*** Opening of DATASET CONTENT ***
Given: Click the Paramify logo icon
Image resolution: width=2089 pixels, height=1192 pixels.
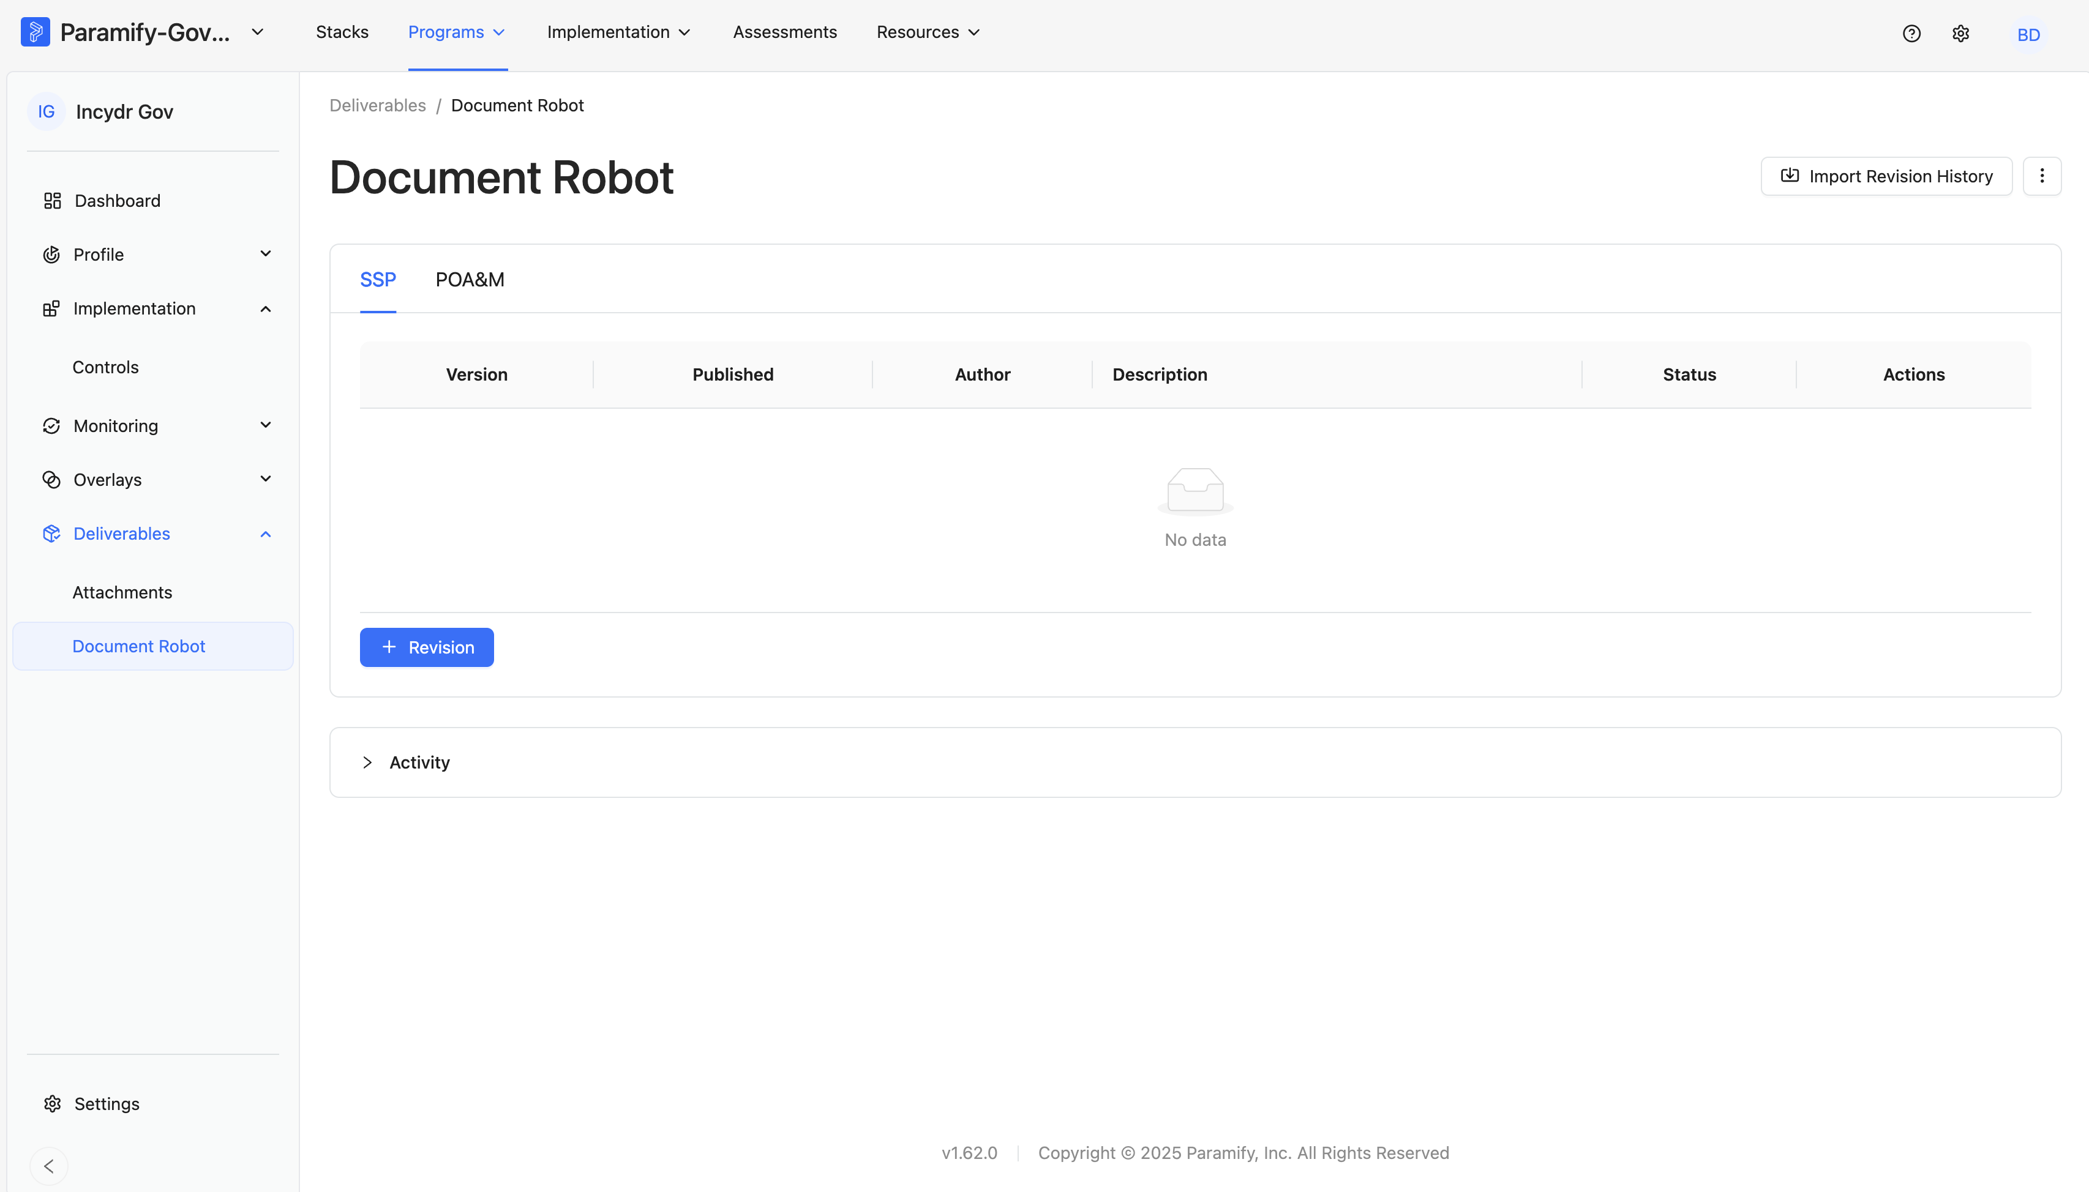Looking at the screenshot, I should (35, 32).
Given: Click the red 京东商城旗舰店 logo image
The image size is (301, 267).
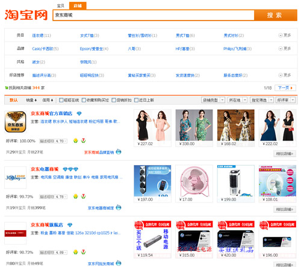Looking at the screenshot, I should 16,233.
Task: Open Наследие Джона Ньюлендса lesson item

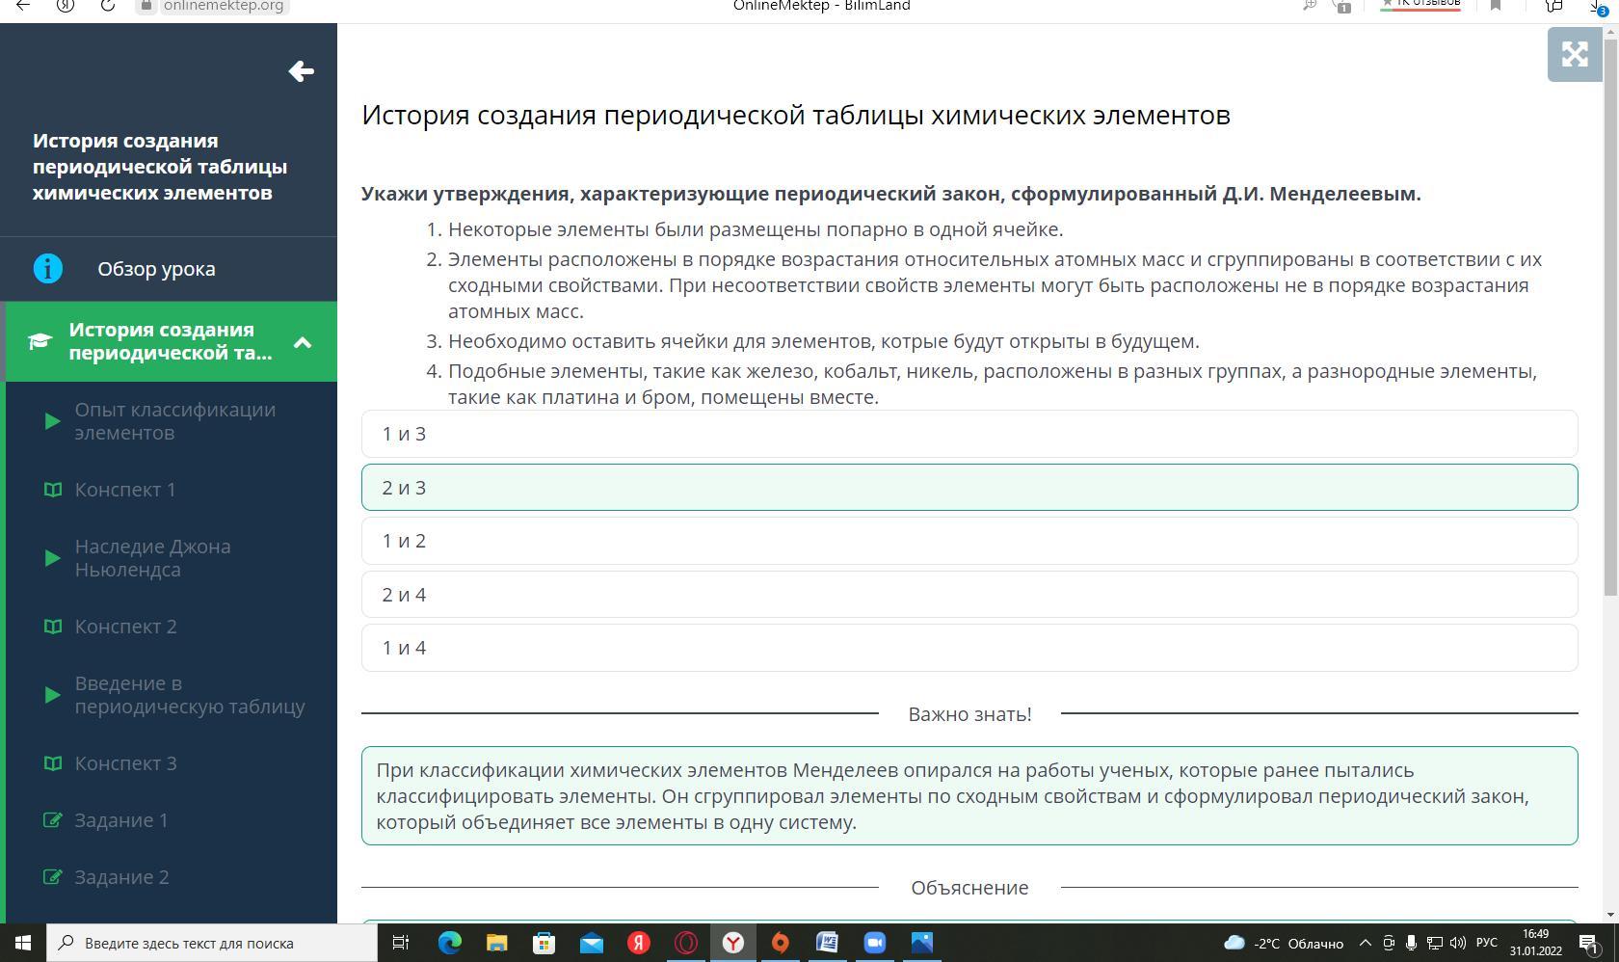Action: coord(152,558)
*** Close of DATASET CONTENT ***
> WORK TO BE COMPLETED
Print all of the records shown above exactly, leaving out each picture.

> ANSWER FOR THE TASK
Given: Click the Paramify logo icon
Image resolution: width=2089 pixels, height=1192 pixels.
Looking at the screenshot, I should (35, 32).
Given: Click the red 京东商城旗舰店 logo image
The image size is (301, 267).
Looking at the screenshot, I should 16,233.
Task: Open Наследие Джона Ньюлендса lesson item

Action: coord(152,558)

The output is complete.